Xerox is ramping up its efforts to buy HP with an official tender offer to acquire HP shares at a total of approximately U.S.$35 billion.
The offer consists of buying shares at U.S.$24 apiece – U.S.$18.40 in cash and 0.149 Xerox shares – which was first flagged in February 2020.
John Visentin, vice chairman and chief executive officer of Xerox, said this proposal offers “progress over entrenchment.”
“HP shareholders will receive [U.S.]$27 billion in immediate, upfront cash while retaining significant, long-term upside through equity ownership in a combined company with greater free cash flow to invest in growth and return to shareholders,” Visentin said.
Xerox also urged HP shareholders to elect its nominated independent candidates to HP’s board of directors.
This candidate push may be Xerox’s only short-term means of pursuing HP as the PC maker has barred investors holding more than a 20 per cent stake. In response, Xerox called this a poison pill plan.

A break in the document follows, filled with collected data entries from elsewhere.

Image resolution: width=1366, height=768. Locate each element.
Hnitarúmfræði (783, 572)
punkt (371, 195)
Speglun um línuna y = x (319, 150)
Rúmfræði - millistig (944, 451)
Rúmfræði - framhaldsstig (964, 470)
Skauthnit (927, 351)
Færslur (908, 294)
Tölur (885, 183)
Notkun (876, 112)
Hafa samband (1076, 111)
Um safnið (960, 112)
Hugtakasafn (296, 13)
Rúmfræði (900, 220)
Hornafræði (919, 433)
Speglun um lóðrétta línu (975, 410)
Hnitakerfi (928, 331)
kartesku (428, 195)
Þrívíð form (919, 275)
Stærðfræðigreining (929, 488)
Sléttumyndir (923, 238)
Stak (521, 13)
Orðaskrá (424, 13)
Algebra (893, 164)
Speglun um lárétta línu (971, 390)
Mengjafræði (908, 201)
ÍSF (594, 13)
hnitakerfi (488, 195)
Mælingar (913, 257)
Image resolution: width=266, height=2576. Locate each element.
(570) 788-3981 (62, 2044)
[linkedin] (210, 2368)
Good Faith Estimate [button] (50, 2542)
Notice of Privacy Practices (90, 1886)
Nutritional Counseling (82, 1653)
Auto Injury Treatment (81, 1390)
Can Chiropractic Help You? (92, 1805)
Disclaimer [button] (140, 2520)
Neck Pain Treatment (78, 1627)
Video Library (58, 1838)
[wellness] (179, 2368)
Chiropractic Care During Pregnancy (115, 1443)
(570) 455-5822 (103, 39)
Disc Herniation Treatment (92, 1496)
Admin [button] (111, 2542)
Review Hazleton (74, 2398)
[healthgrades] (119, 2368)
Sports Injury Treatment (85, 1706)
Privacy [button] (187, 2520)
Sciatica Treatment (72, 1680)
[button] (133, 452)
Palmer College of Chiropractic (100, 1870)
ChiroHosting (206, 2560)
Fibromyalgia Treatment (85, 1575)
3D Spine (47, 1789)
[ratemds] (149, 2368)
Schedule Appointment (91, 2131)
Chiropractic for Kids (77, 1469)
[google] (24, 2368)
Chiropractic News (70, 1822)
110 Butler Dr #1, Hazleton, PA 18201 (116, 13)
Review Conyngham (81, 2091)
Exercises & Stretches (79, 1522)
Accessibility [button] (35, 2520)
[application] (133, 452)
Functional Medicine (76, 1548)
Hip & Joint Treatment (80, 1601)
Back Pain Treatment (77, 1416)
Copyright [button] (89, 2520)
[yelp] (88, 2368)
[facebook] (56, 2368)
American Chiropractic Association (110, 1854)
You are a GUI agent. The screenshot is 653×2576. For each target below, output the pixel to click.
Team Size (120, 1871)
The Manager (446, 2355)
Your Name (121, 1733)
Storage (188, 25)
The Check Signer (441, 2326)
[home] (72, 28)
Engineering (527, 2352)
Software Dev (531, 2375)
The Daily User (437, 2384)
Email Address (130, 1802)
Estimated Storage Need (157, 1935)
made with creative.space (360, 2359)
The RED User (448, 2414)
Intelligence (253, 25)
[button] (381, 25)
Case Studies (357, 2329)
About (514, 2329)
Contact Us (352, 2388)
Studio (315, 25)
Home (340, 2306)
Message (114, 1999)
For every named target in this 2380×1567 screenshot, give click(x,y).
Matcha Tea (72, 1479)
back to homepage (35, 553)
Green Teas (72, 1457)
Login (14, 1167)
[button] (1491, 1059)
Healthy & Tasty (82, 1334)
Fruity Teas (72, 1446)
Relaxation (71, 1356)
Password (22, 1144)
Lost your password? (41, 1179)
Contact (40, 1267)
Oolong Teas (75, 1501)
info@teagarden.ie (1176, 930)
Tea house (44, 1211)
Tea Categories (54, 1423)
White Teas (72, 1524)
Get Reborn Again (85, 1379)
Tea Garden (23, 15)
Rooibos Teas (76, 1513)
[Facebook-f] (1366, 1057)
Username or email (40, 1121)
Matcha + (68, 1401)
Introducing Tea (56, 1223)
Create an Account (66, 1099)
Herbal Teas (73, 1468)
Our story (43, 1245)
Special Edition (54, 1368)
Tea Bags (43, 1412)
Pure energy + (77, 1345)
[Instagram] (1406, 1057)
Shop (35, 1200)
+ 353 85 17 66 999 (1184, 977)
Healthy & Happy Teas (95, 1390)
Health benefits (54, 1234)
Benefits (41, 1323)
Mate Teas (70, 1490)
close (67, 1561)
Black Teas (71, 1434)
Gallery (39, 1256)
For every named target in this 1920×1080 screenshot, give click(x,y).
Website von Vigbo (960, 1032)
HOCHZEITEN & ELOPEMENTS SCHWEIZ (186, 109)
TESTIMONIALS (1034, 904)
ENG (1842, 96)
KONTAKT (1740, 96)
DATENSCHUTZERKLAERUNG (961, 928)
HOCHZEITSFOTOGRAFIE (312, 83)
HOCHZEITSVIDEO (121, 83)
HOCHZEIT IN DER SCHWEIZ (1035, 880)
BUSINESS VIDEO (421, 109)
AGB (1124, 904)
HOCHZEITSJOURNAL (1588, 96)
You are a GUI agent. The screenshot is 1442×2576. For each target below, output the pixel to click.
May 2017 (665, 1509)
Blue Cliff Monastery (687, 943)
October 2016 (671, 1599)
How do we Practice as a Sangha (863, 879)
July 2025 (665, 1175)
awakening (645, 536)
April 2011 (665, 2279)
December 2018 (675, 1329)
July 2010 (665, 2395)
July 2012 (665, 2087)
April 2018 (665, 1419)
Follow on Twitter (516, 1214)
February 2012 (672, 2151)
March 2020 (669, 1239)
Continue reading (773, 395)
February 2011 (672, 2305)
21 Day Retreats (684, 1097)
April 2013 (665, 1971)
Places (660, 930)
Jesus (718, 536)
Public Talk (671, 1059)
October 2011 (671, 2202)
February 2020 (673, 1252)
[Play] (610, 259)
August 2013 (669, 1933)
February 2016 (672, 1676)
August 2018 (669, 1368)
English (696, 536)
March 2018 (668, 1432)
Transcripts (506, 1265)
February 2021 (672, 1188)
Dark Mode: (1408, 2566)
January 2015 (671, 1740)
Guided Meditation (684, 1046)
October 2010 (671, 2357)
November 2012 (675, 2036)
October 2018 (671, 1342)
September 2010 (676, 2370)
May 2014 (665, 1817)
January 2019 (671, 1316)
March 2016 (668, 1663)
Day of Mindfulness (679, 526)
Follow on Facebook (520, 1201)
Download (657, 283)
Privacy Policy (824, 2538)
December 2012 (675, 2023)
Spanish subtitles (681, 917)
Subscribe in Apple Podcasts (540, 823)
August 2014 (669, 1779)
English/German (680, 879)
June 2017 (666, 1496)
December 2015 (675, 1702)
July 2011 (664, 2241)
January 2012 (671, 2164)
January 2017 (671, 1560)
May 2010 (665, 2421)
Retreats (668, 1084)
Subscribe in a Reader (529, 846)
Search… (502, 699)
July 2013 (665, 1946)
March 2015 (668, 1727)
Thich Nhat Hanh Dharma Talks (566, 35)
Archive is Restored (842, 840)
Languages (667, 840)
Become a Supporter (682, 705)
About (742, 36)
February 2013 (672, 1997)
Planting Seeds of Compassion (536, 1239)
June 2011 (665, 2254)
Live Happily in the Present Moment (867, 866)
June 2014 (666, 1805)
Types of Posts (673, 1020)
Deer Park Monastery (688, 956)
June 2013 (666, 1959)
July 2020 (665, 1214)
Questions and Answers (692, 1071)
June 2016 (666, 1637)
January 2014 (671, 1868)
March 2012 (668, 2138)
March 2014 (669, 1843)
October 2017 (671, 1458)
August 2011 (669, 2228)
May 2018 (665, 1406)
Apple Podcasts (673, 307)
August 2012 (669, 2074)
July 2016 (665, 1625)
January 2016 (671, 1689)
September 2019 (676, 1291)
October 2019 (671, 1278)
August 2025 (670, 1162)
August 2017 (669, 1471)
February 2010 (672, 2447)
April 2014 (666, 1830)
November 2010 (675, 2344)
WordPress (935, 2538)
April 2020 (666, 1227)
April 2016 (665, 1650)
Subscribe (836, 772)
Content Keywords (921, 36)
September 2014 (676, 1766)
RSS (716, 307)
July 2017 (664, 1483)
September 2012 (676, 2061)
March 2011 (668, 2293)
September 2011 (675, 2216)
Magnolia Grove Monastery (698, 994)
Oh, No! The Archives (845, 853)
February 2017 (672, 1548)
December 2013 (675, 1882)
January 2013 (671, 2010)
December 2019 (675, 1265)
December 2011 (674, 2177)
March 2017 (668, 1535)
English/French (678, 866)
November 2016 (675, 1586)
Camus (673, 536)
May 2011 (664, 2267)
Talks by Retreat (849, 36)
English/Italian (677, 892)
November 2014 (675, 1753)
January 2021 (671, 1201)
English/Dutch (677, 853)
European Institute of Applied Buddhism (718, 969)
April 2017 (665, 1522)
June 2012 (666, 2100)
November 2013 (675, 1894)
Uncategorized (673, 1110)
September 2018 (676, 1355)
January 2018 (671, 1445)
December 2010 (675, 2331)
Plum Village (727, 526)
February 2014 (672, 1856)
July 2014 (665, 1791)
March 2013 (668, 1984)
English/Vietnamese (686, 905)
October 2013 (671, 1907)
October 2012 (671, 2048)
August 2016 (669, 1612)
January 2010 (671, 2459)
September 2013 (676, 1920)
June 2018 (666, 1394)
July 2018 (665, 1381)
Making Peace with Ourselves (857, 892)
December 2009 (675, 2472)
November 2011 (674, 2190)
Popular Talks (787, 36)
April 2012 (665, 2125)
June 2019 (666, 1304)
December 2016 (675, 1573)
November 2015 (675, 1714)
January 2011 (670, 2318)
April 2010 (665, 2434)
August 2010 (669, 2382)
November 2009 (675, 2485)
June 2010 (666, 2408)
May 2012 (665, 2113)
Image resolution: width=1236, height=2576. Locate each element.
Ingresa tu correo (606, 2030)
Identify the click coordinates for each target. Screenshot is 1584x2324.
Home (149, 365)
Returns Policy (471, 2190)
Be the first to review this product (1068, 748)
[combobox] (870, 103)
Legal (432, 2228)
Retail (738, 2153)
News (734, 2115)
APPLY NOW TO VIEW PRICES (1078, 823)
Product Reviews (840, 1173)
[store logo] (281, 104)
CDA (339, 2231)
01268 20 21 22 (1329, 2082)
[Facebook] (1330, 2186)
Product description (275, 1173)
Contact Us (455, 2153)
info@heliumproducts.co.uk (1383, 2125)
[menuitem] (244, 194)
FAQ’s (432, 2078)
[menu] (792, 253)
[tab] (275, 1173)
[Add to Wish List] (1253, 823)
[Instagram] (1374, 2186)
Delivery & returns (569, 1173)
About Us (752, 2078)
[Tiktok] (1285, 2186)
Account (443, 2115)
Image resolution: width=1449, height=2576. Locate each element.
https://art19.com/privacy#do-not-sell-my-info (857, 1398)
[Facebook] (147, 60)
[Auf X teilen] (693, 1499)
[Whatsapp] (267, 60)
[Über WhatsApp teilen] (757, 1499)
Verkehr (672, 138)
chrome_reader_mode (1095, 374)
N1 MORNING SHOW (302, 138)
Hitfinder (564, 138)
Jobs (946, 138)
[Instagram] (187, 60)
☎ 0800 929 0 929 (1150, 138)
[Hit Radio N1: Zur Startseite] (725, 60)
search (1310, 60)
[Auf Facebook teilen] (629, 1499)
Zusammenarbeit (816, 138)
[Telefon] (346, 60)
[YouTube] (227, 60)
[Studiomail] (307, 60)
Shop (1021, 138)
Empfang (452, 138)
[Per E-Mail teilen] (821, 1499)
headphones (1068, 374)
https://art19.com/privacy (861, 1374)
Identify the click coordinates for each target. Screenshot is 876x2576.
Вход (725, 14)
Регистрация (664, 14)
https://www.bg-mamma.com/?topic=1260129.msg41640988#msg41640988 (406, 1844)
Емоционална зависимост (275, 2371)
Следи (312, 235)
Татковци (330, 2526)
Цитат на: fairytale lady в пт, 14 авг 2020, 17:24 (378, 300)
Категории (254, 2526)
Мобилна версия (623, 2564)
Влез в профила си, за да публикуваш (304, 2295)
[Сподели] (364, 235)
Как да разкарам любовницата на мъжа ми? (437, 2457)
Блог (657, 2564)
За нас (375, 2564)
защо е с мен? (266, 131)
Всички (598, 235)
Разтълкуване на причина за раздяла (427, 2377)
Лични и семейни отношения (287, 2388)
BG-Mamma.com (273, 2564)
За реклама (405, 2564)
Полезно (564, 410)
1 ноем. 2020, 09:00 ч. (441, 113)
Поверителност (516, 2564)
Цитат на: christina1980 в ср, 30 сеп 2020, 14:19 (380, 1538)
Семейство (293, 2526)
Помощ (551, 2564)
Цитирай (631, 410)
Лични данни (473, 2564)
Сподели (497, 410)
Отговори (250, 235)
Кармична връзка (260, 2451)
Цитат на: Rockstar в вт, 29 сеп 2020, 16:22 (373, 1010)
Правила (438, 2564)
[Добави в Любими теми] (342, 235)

"We believe HP shareholders appreciate that the value we could create by combining Xerox and HP outweighs - and is incremental to - anything HP could achieve on its own," a statement from Xerox claimed back in February.
"Despite the HP board’s intention to deny shareholders the chance to choose for themselves, we will press ahead with our previously announced tender offer and electing our slate of highly qualified director candidates.”
Previously, HP had rejected a takeover bid from Xerox of U.S.$33.5 billion, claiming the offer “significantly undervalues” the PC marker.
However, at the time, HP was still open to dialogue about a potential combination with Xerox.